◆ WHAT IS BEING ASKED: Using the entries that follow, write out the line containing "MERKEZ (29, 1851)", the line containing "[youtube] (84, 2277)", and every line between them, exactly and nothing else.

***** ENTRIES SUPPLIED *****

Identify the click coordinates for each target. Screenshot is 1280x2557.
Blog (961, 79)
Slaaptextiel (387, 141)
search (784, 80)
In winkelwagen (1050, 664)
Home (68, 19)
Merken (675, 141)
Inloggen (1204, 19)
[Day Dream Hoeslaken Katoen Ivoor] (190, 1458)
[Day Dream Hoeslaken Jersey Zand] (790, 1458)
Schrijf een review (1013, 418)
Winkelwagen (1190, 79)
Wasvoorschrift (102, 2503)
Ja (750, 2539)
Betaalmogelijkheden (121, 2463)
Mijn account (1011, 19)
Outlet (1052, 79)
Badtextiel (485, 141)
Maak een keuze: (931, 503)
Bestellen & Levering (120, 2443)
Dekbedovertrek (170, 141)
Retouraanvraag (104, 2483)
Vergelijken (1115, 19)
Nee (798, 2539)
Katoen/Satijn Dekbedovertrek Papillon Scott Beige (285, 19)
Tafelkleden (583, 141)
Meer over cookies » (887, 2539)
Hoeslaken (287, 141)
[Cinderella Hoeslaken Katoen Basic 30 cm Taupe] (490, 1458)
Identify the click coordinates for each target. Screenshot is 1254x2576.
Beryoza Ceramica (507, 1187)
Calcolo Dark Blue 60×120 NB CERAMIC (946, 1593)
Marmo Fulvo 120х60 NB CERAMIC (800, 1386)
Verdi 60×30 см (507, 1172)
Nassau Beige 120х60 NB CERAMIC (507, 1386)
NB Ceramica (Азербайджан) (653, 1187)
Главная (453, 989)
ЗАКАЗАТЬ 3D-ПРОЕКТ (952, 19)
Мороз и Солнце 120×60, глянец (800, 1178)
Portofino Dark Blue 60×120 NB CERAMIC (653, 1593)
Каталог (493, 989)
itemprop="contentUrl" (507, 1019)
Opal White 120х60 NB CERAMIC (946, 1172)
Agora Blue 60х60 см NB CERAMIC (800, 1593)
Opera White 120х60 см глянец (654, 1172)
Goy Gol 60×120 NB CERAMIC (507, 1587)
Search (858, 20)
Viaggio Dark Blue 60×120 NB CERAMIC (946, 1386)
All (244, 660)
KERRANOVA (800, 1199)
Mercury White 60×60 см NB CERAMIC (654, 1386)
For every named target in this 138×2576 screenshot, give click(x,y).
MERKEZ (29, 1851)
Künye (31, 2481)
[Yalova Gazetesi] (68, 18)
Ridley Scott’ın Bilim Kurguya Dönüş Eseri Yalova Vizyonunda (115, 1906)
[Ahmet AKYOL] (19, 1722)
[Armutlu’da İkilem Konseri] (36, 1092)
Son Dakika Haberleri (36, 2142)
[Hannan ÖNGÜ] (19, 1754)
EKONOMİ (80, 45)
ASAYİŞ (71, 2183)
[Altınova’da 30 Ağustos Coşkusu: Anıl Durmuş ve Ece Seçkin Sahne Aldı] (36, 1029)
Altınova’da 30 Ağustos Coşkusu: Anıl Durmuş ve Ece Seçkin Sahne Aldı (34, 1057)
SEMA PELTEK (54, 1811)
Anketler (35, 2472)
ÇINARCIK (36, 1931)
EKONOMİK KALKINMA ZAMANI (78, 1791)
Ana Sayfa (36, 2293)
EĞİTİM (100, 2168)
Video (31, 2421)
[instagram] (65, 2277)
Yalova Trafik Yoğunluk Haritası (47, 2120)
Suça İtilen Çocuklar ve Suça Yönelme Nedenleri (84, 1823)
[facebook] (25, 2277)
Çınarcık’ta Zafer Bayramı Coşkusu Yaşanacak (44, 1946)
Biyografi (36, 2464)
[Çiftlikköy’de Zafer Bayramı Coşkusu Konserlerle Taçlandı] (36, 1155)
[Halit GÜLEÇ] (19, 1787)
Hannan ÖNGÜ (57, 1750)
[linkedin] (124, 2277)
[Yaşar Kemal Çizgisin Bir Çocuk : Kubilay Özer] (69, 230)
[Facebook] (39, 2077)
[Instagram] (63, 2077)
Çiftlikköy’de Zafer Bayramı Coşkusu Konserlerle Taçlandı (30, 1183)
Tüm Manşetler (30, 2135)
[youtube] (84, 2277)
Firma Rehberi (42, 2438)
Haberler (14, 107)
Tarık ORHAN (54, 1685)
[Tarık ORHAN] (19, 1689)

*****

◆ ANSWER SECTION:
MERKEZ (29, 1851)
Künye (31, 2481)
[Yalova Gazetesi] (68, 18)
Ridley Scott’ın Bilim Kurguya Dönüş Eseri Yalova Vizyonunda (115, 1906)
[Ahmet AKYOL] (19, 1722)
[Armutlu’da İkilem Konseri] (36, 1092)
Son Dakika Haberleri (36, 2142)
[Hannan ÖNGÜ] (19, 1754)
EKONOMİ (80, 45)
ASAYİŞ (71, 2183)
[Altınova’da 30 Ağustos Coşkusu: Anıl Durmuş ve Ece Seçkin Sahne Aldı] (36, 1029)
Altınova’da 30 Ağustos Coşkusu: Anıl Durmuş ve Ece Seçkin Sahne Aldı (34, 1057)
SEMA PELTEK (54, 1811)
Anketler (35, 2472)
ÇINARCIK (36, 1931)
EKONOMİK KALKINMA ZAMANI (78, 1791)
Ana Sayfa (36, 2293)
EĞİTİM (100, 2168)
Video (31, 2421)
[instagram] (65, 2277)
Yalova Trafik Yoğunluk Haritası (47, 2120)
Suça İtilen Çocuklar ve Suça Yönelme Nedenleri (84, 1823)
[facebook] (25, 2277)
Çınarcık’ta Zafer Bayramı Coşkusu Yaşanacak (44, 1946)
Biyografi (36, 2464)
[Çiftlikköy’de Zafer Bayramı Coşkusu Konserlerle Taçlandı] (36, 1155)
[Halit GÜLEÇ] (19, 1787)
Hannan ÖNGÜ (57, 1750)
[linkedin] (124, 2277)
[Yaşar Kemal Çizgisin Bir Çocuk : Kubilay Özer] (69, 230)
[Facebook] (39, 2077)
[Instagram] (63, 2077)
Çiftlikköy’de Zafer Bayramı Coşkusu Konserlerle Taçlandı (30, 1183)
Tüm Manşetler (30, 2135)
[youtube] (84, 2277)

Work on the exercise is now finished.